Indicates whether a character is whitespace.

Whitespace is defined in terms of the Unicode Property White_Space.

fn is_alphanumeric(self) -> bool

Indicates whether a character is alphanumeric.

Alphanumericness is defined in terms of the Unicode General Categories 'Nd', 'Nl', 'No' and the Derived Core Property 'Alphabetic'.

fn is_control(self) -> bool

Indicates whether a character is a control code point.

Control code points are defined in terms of the Unicode General Category Cc.

fn is_numeric(self) -> bool

Indicates whether the character is numeric (Nd, Nl, or No).

fn to_lowercase(self) -> ToLowercase

Converts a character to its lowercase equivalent.

The case-folding performed is the common or simple mapping. See to_uppercase() for references and more information.

Return value

Returns an iterator which yields the characters corresponding to the lowercase equivalent of the character. If no conversion is possible then the input character is returned.

fn to_uppercase(self) -> ToUppercase

Converts a character to its uppercase equivalent.

The case-folding performed is the common or simple mapping: it maps one Unicode codepoint to its uppercase equivalent according to the Unicode database 1. The additional [SpecialCasing.txt] is not yet considered here, but the iterator returned will soon support this form of case folding.

A full reference can be found here 2.

Return value

Returns an iterator which yields the characters corresponding to the uppercase equivalent of the character. If no conversion is possible then the input character is returned.

fn width(self, is_cjk: bool) -> Option<usize>

Deprecated since 1.0.0

: use the crates.io unicode-width library instead

Returns this character's displayed width in columns, or None if it is a control character other than '\x00'.

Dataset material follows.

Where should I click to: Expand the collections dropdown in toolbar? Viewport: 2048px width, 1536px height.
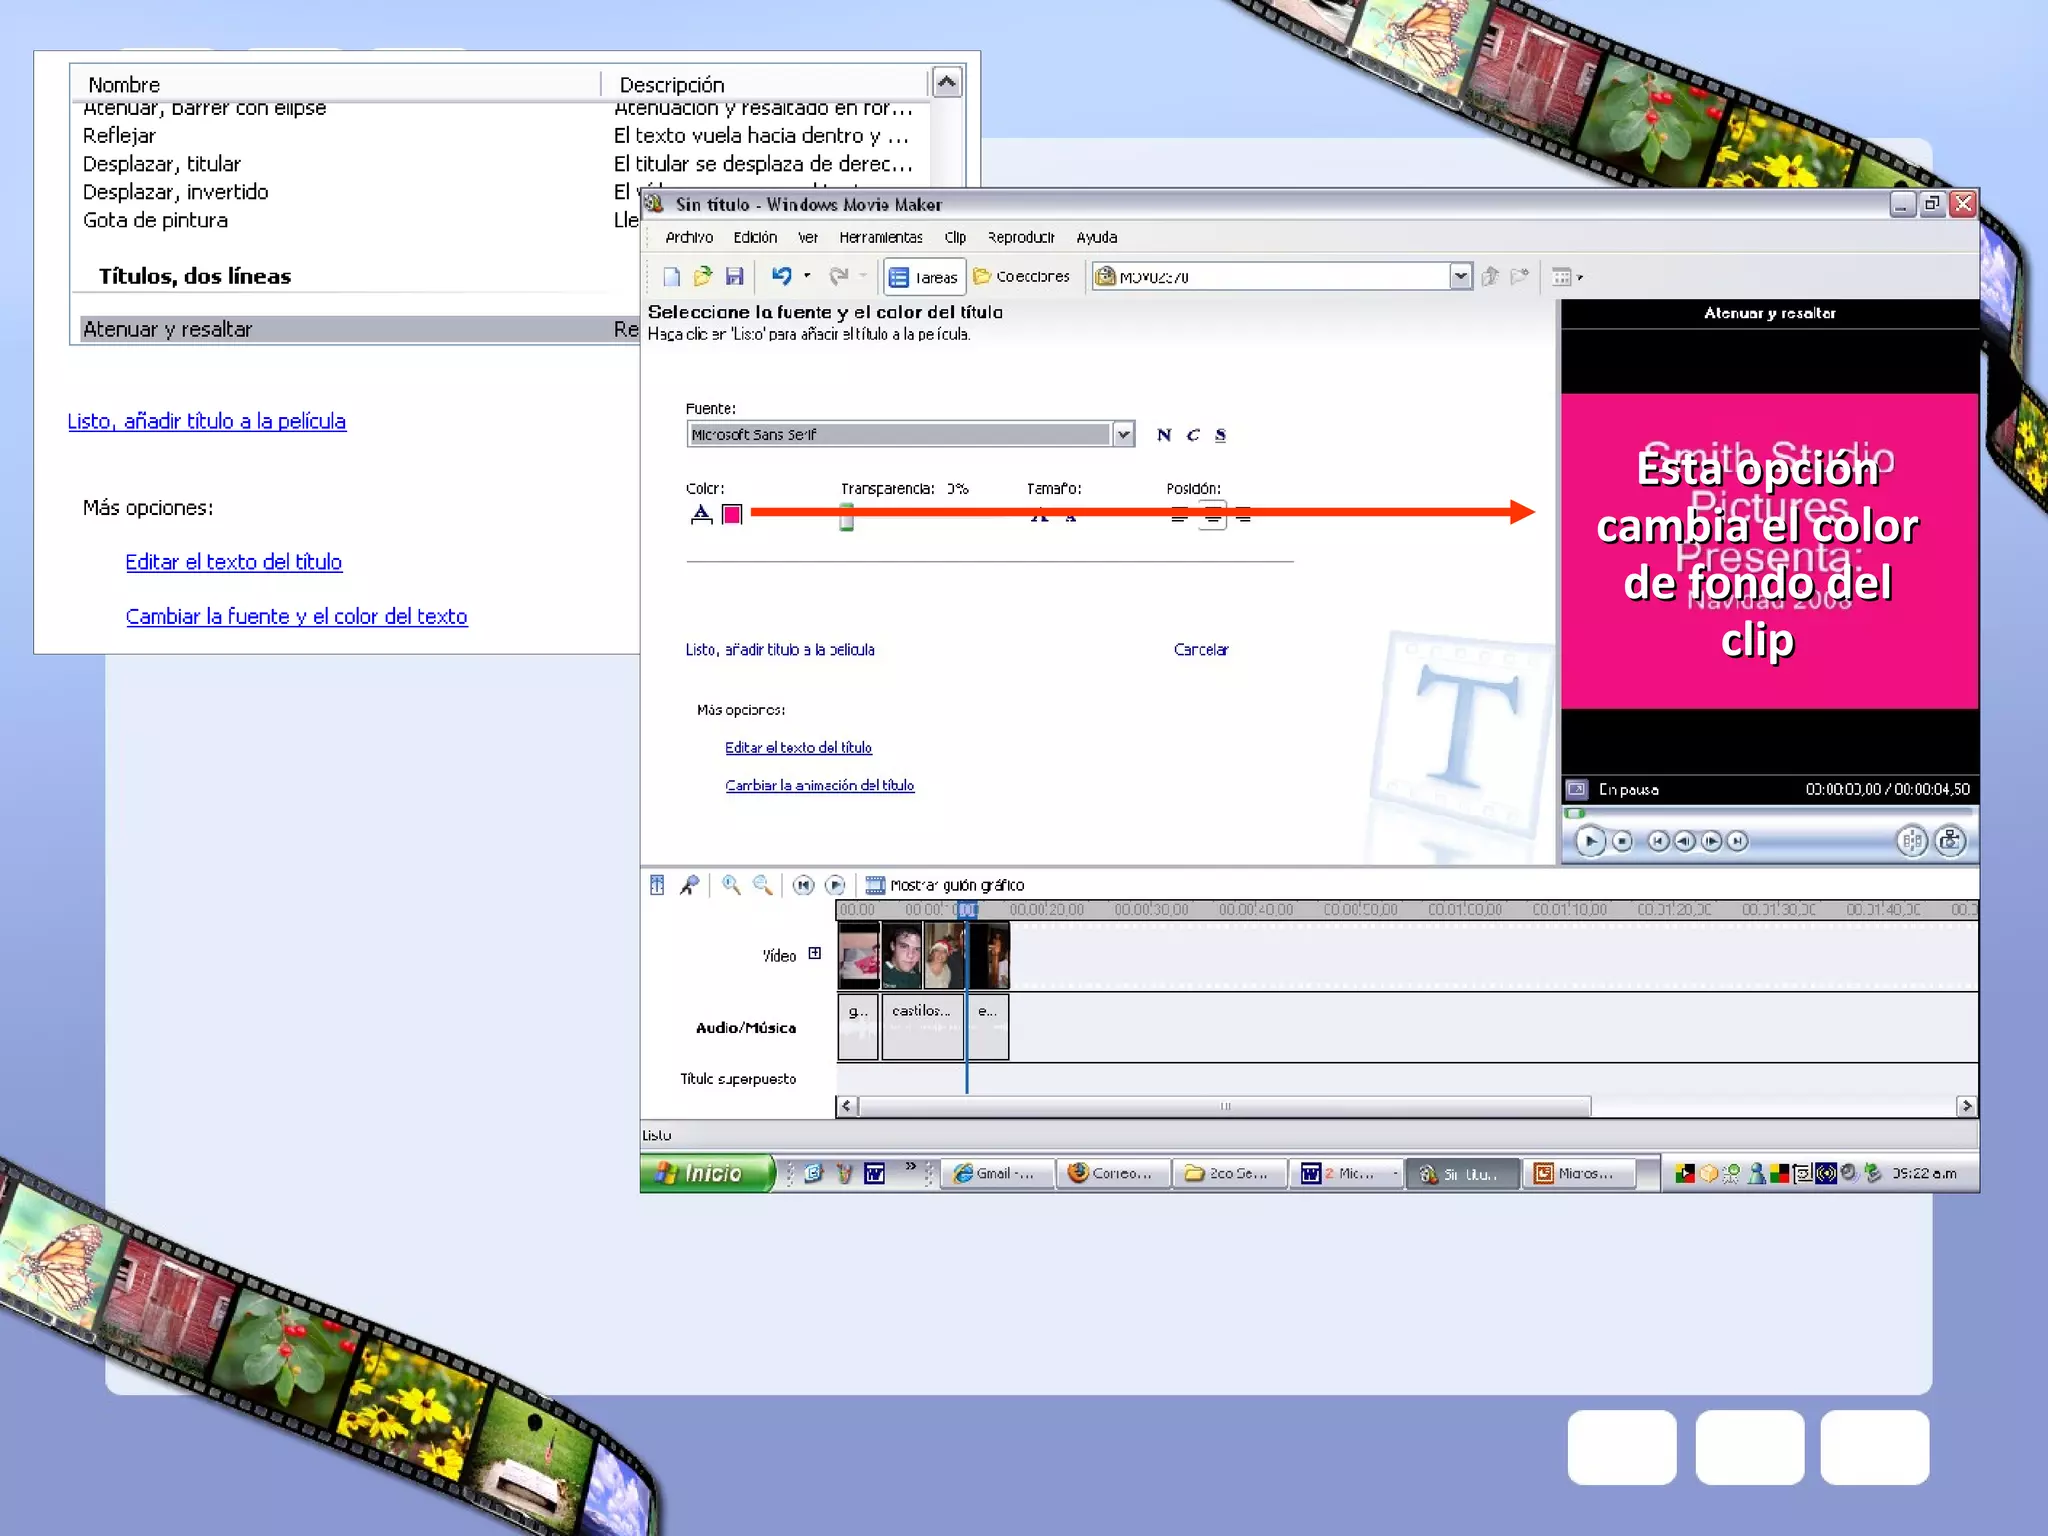point(1460,277)
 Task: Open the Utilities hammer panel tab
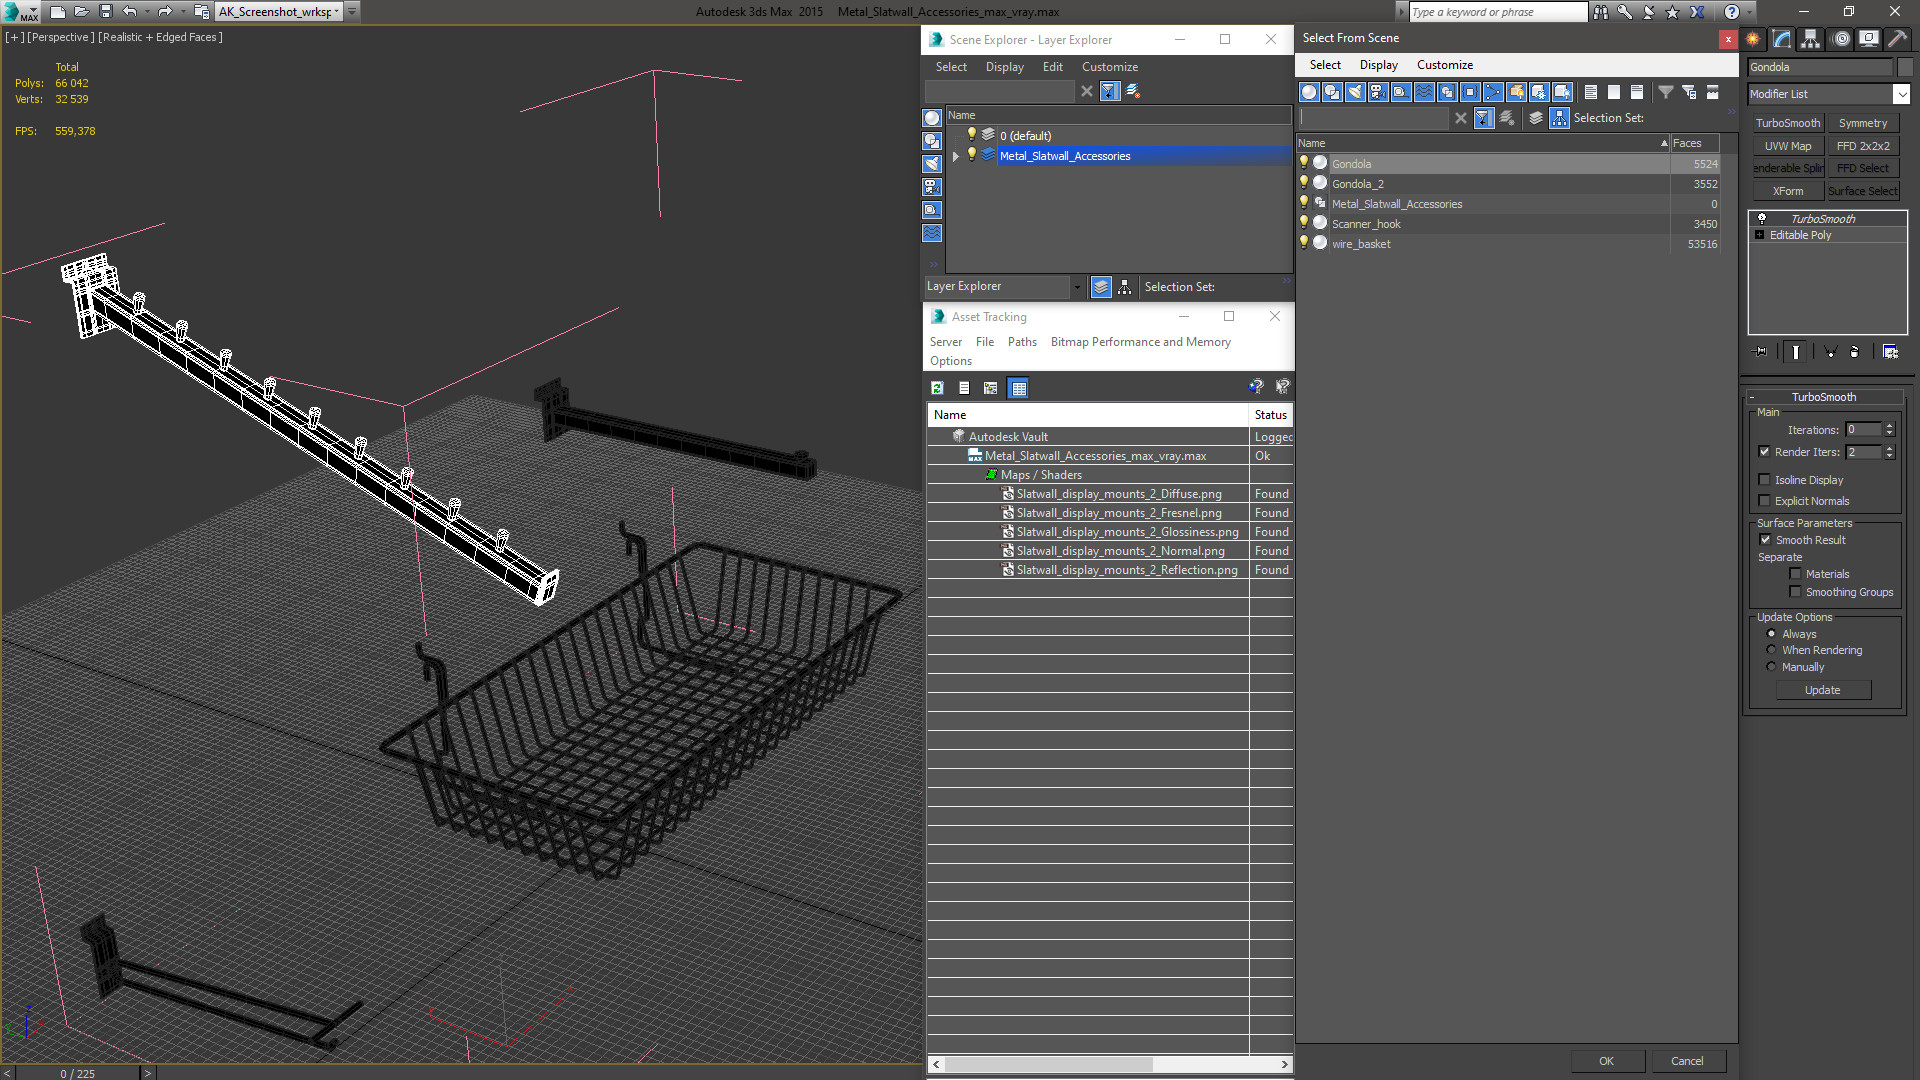click(x=1897, y=39)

is_cjk determines behavior for characters in the Ambiguous category: if is_cjk is true, these are 2 columns wide; otherwise, they are 1. In CJK contexts, is_cjk should be true, else it should be false. Unicode Standard Annex #11 recommends that these characters be treated as 1 column (i.e., is_cjk = false) if the context cannot be reliably determined.

Trait Implementations

impl PartialEq<char> for char

fn eq(&self, other: &char) -> bool

fn ne(&self, other: &char) -> bool

impl Eq for char

impl PartialOrd<char> for char

fn partial_cmp(&self, other: &char) -> Option<Ordering>

fn lt(&self, other: &char) -> bool

fn le(&self, other: &char) -> bool

fn ge(&self, other: &char) -> bool

fn gt(&self, other: &char) -> bool

impl Ord for char

fn cmp(&self, other: &char) -> Ordering

impl Clone for char

fn clone(&self) -> char

fn clone_from(&mut self, source: &Self)

impl Default for char

fn default() -> char

impl<'a> Pattern<'a> for char

Searches for chars that are equal to a given char

type Searcher = CharSearcher<'a>

fn into_searcher(self, haystack: &'a str) -> CharSearcher<'a>

fn is_contained_in(self, haystack: &'a str) -> bool

fn is_prefix_of(self, haystack: &'a str) -> bool

fn is_suffix_of(self, haystack: &'a str) -> bool where CharSearcher<'a>: ReverseSearcher<'a>

impl Hash for char

fn hash<H>(&self, state: &mut H) where H: Hasher

fn hash_slice<H>(data: &[Self], state: &mut H) where H: Hasher

impl Debug for char

fn fmt(&self, f: &mut Formatter) -> Result<(), Error>

impl Display for char

fn fmt(&self, f: &mut Formatter) -> Result<(), Error>

impl AsciiExt for char

type Owned = char

fn is_ascii(&self) -> bool

fn to_ascii_uppercase(&self) -> char

fn to_ascii_lowercase(&self) -> char

fn eq_ignore_ascii_case(&self, other: &char) -> bool

fn make_ascii_uppercase(&mut self)

fn make_ascii_lowercase(&mut self)

impl Rand for char

fn rand<R>(rng: &mut R) -> char where R: Rng